What They Got Right That Others Missed
The beauty of Ryanair's model is its consistency. There are no contradictions between what they promise and what they deliver. They tell you upfront: this will be cheap, bare-bones, and efficient. If you want more, pay for it.
Compare this to legacy carriers trying to compete on both service and price. They're stuck in the middle, either too expensive for budget travelers or not premium enough for business class customers. If not done right, this middle ground can be detrimental to an airlines success.
Ryanair also mastered route discipline. They don't fly unprofitable routes for prestige. If a route doesn't hit their metrics within a year or two, they cut it and move the aircraft somewhere that makes money.
The single aircraft type strategy deserves more credit too. While it seems obvious now, plenty of airlines still operate hodgepodge fleets that drive training costs and maintenance complexity through the roof. Ryanair kept it simple, kept it cheap.
Has The Model Hit Its Limits?
Here's where things get interesting going forward. Ryanair dominates European short-haul, but where's the next growth frontier?
They've maxed out most Western European markets. Eastern expansion continues, but those economies don't support the same passenger volumes yet. Long-haul ultra-low-cost hasn't worked for anyone, physics and economics make it nearly impossible to replicate the short-haul model over oceans.
The regulatory environment is tightening too. EU261 passenger requirements, environmental mandates, labor law enforcement, all of these eat into the cost advantages that made Ryanair dominant.
O'Leary himself is nearing his seventies. What happens when he eventually steps down? Can the culture and strategy survive the succession?
The Verdict: Success, But At What Cost?
So is Ryanair the airline success of this century? By purely financial metrics? Absolutely, without question. They've democratised air travel across Europe. Routes that didn't exist now connect dozens of cities. People who could never afford flying now take multiple trips annually.

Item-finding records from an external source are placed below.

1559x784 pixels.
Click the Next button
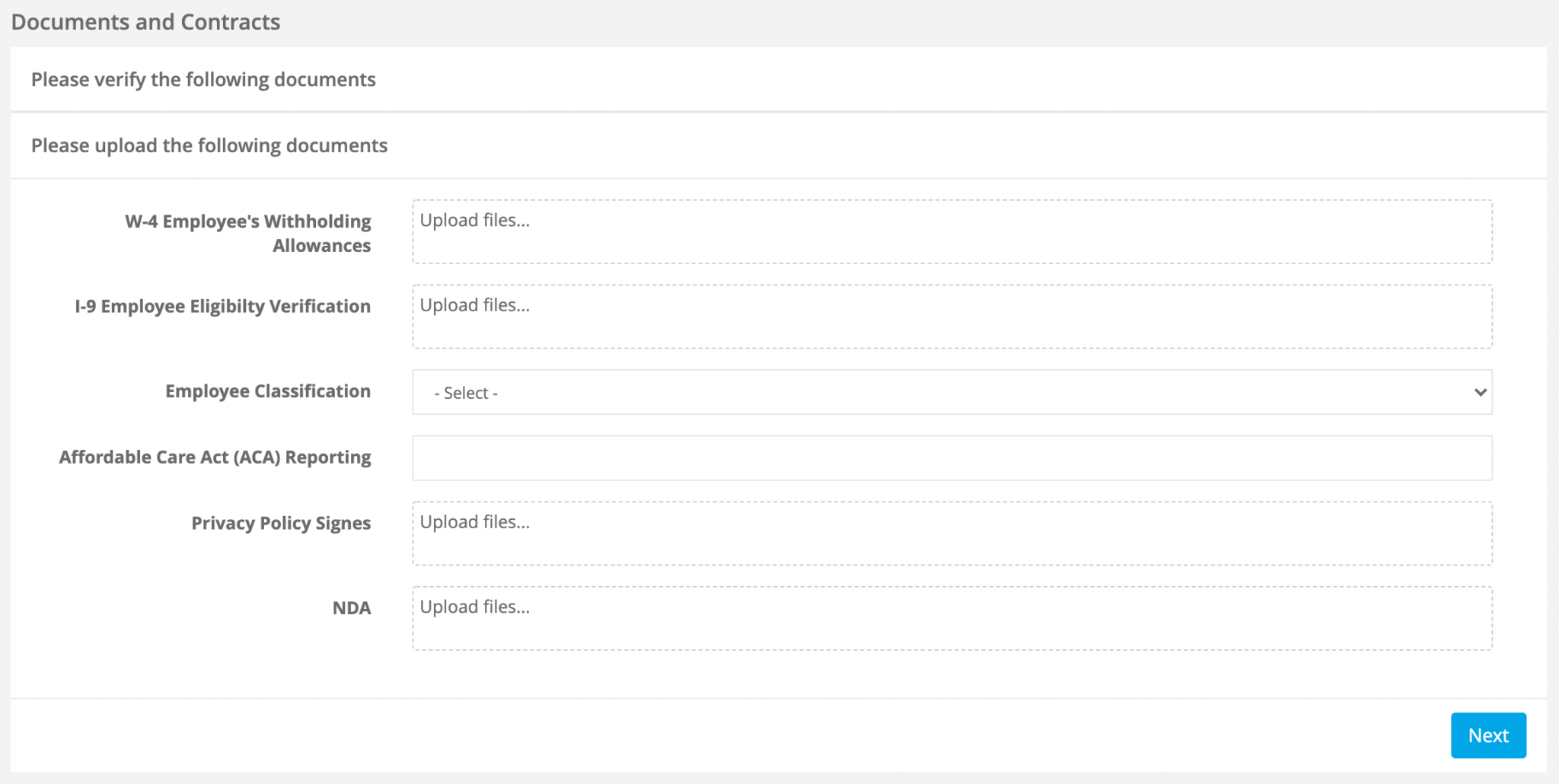[1487, 735]
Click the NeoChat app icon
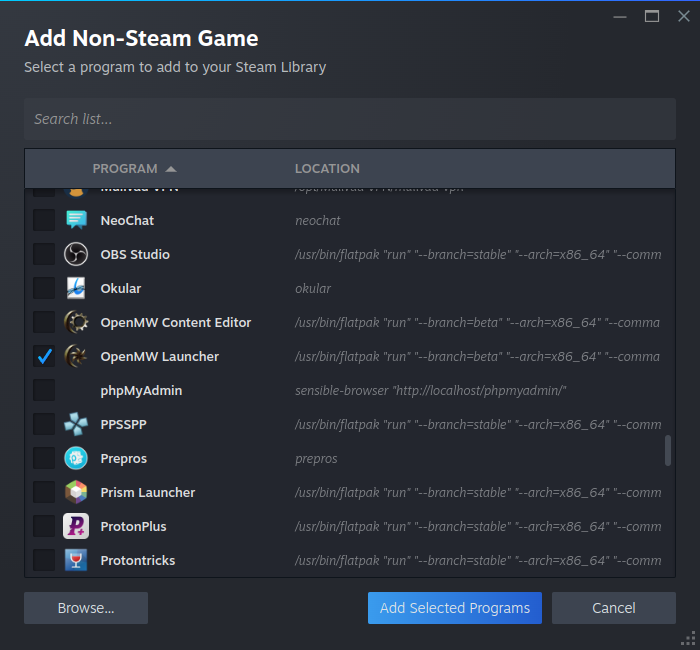This screenshot has height=650, width=700. tap(76, 220)
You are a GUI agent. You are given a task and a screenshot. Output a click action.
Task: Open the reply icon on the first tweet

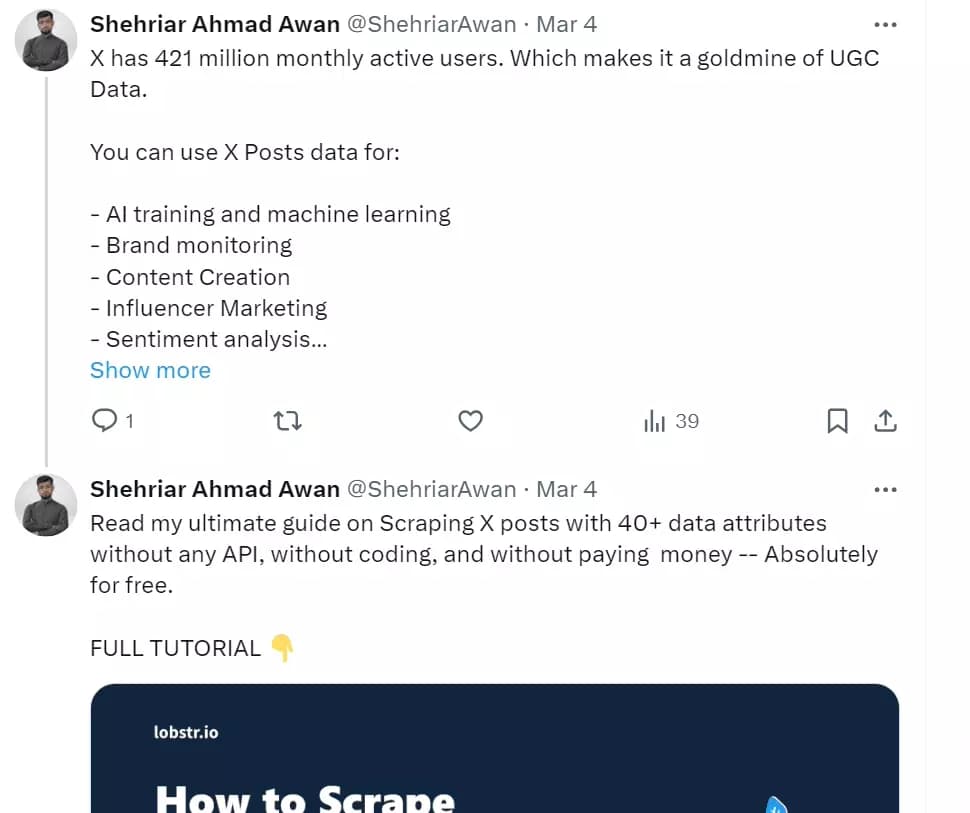tap(103, 421)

O'Leary took a failing regional carrier and built it into a €35+ billion company that moves nearly 200 million people yearly. The operational excellence is undeniable. The strategic clarity is remarkable. The execution has been consistent for thirty years.
But success measured purely in revenue and passenger numbers misses something. The environmental footprint, the labor practices, the race-to-the-bottom pricing that pressures competitors to cut safety corners, these externalities matter.
Ryanair proved you could strip air travel down to pure commodity transport and still build an empire. Whether that's something to celebrate or lament probably depends on whether you're a shareholder or a flight attendant.
Either way, you can't ignore the results. Love them or hate them, and seriously, people really do fall into both camps - Ryanair rewrote the rules of European aviation. They forced legacy carriers to adapt or die. They made flying accessible to millions who'd never considered it before.
That's not just success. That's industry transformation.